Start of MATERIAL TO PROCESS

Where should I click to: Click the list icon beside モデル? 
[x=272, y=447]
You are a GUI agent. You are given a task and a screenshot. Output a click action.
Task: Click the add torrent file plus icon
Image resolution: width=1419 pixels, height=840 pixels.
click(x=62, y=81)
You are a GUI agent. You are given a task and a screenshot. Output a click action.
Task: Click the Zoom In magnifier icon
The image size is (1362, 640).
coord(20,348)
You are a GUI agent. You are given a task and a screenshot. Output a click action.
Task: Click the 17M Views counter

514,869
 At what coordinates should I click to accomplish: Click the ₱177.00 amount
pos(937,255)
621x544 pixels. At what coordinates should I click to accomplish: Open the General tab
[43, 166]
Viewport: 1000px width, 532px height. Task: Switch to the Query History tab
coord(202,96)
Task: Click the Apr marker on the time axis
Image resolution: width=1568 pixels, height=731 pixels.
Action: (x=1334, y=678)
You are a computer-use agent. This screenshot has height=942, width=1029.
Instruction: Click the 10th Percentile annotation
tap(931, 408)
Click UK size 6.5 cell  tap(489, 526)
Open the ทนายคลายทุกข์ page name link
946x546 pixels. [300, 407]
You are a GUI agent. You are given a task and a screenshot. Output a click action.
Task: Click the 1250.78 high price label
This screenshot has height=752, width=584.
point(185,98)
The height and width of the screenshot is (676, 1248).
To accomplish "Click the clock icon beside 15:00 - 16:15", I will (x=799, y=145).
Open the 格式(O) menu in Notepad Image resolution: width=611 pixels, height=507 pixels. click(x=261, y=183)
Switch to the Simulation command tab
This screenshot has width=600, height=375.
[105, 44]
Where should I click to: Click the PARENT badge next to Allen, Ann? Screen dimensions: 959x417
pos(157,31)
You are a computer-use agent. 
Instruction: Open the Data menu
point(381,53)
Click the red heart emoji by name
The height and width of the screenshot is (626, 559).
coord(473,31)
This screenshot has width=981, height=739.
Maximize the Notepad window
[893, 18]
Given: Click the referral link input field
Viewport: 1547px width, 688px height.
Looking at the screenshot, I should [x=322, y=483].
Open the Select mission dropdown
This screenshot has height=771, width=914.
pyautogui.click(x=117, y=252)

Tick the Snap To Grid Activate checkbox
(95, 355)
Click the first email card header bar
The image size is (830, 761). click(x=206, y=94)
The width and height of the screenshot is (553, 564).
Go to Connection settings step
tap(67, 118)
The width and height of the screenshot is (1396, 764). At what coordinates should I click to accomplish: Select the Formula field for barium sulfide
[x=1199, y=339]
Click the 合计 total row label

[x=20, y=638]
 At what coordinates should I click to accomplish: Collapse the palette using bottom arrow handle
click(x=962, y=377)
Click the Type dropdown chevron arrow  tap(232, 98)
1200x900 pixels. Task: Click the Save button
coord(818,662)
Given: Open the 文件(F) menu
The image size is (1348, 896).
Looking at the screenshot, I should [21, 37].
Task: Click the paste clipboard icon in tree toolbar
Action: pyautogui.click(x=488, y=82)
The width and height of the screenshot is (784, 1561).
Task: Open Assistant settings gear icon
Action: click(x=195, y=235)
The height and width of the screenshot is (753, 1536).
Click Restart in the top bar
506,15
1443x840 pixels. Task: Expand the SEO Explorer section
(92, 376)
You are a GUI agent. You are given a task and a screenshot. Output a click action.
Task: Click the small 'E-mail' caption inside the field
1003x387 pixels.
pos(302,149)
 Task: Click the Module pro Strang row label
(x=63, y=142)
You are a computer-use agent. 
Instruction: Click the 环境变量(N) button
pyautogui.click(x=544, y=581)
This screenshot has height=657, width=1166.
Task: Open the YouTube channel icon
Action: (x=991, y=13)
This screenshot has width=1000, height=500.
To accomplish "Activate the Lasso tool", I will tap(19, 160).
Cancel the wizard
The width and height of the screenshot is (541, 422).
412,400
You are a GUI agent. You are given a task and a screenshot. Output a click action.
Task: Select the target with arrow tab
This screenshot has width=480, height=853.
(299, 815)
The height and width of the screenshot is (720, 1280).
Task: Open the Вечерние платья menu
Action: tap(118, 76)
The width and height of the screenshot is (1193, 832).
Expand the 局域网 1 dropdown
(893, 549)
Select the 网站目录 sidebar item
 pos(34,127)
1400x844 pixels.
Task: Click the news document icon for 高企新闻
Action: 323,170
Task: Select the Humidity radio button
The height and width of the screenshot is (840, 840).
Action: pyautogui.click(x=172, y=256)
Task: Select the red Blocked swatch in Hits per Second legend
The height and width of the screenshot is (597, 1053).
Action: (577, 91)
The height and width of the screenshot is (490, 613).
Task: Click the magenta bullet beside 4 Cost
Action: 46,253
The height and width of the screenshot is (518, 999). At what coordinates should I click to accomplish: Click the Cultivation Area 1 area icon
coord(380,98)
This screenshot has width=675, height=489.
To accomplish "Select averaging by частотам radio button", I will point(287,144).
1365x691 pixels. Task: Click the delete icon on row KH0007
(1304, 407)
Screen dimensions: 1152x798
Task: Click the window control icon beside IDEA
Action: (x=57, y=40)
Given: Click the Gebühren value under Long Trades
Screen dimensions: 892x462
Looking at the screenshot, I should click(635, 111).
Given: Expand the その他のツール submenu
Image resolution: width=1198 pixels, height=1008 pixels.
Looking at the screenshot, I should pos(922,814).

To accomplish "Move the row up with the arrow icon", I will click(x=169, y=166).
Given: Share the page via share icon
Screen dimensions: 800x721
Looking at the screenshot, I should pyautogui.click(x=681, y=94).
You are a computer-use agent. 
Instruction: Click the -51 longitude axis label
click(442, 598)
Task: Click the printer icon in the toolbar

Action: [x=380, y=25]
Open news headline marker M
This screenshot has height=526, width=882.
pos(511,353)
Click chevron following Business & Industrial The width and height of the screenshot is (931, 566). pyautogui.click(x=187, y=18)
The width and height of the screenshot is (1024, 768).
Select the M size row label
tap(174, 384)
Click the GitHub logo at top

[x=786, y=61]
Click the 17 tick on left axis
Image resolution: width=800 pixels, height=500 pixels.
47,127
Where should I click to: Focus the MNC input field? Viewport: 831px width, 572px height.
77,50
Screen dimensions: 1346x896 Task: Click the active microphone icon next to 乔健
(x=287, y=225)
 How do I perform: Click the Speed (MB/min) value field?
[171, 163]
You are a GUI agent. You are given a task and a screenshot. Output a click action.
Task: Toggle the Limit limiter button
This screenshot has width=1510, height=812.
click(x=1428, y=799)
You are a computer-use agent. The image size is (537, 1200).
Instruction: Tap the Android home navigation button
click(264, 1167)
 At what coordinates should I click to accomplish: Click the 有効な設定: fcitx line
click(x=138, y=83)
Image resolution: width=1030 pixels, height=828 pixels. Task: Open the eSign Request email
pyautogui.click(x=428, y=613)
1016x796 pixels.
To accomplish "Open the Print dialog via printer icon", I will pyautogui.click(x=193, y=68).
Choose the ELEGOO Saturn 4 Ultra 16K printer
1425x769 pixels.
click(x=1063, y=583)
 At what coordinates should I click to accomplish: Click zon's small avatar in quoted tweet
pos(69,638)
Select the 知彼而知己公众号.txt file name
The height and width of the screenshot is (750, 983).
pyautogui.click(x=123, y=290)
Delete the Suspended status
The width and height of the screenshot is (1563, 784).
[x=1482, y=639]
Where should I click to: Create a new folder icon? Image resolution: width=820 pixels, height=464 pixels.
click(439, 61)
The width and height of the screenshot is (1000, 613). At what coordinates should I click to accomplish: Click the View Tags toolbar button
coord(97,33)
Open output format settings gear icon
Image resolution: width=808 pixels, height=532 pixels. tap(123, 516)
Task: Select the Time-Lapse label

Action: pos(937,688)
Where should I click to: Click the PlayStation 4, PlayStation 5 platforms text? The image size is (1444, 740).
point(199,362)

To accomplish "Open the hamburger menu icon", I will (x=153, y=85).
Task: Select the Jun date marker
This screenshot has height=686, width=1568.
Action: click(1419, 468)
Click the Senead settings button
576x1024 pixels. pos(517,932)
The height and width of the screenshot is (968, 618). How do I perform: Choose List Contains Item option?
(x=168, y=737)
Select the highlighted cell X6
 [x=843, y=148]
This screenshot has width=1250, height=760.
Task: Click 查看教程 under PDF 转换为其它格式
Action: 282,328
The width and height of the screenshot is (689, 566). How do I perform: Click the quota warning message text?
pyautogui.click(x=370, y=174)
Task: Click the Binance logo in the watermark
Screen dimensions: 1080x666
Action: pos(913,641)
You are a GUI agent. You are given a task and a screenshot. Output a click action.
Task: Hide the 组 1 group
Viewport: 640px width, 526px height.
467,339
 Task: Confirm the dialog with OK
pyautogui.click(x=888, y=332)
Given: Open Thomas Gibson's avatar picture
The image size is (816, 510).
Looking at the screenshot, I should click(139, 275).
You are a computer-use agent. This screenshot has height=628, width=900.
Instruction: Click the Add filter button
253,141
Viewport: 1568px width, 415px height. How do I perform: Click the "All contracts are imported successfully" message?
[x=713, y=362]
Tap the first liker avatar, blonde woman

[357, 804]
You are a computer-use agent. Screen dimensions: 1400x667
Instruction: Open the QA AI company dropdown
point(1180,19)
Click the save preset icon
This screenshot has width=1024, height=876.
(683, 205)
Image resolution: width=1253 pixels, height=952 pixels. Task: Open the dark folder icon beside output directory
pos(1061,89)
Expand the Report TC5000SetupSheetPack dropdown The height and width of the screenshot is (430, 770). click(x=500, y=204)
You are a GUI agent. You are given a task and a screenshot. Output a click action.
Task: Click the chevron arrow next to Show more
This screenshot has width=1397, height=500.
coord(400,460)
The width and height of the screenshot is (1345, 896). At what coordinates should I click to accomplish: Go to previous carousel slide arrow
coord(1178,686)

End of MATERIAL TO PROCESS

§ WHAT YOU WILL DO
Each line of the entries above that has the word "file" is to be copied.

§ RESPONSE AREA
Task: Click the add torrent file plus icon
Select the 知彼而知己公众号.txt file name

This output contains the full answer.